REQUIREMENT: Omitting every picture, copy the lines from the one that contains "Task: Exit via the Salir del Módulo icon" through the last line of the records below, exactly and with nothing added.

[Saved entries]
****
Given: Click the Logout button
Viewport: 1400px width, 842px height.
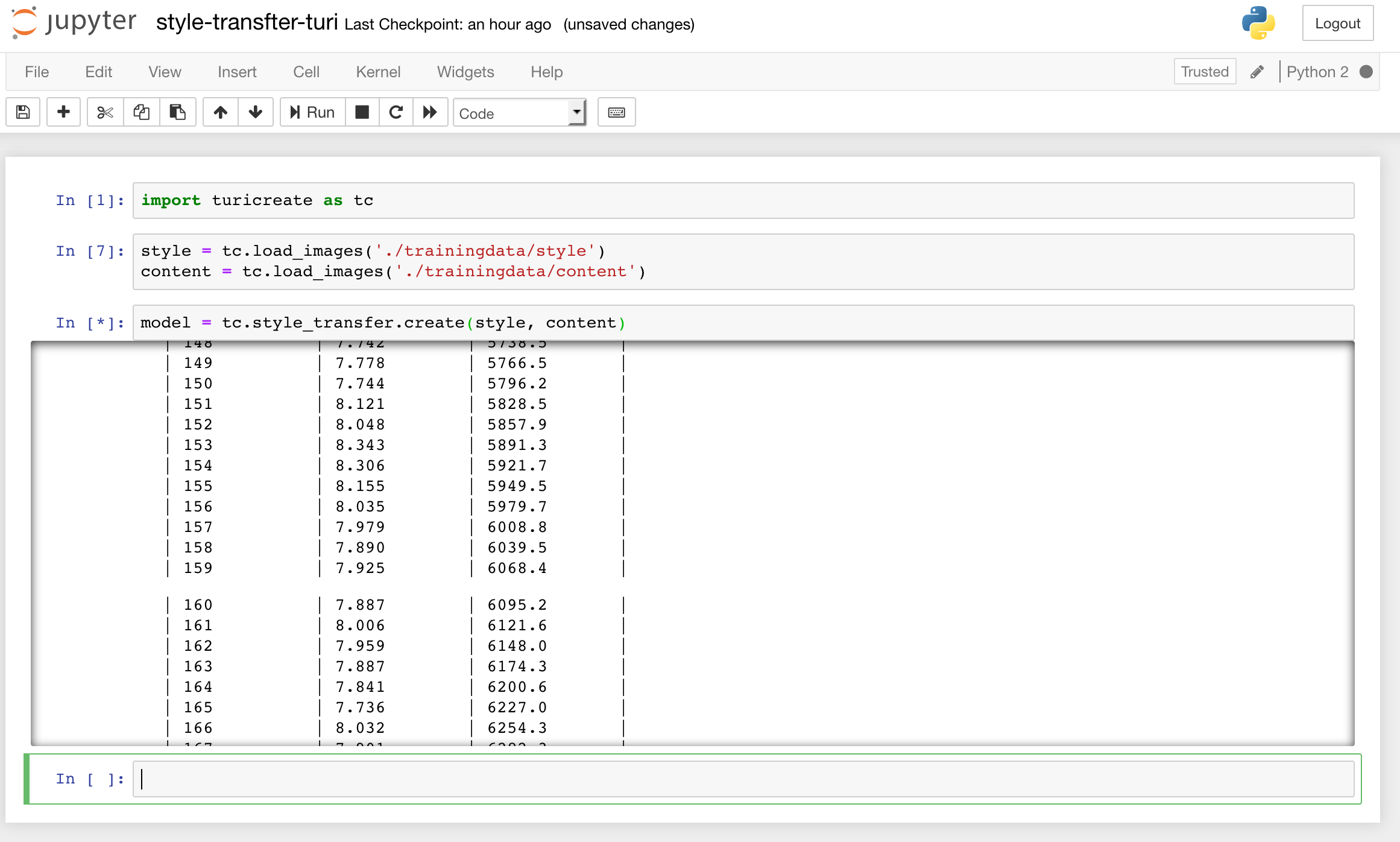Looking at the screenshot, I should click(1337, 24).
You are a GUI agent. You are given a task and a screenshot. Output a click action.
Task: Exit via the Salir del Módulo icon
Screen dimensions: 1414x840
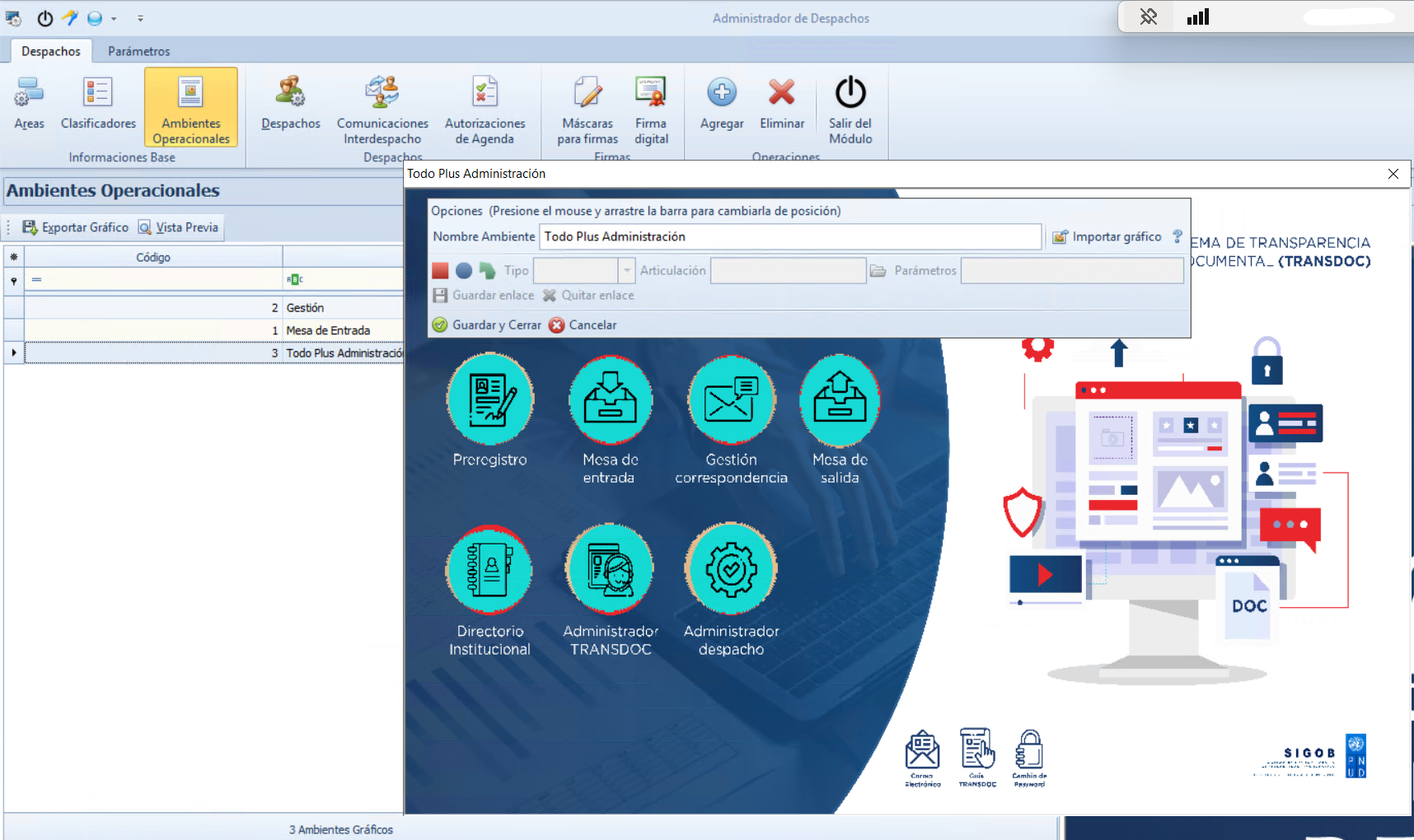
****
COMPLETED EXERCISE:
Task: Exit via the Salir del Módulo icon
Screen dimensions: 1414x840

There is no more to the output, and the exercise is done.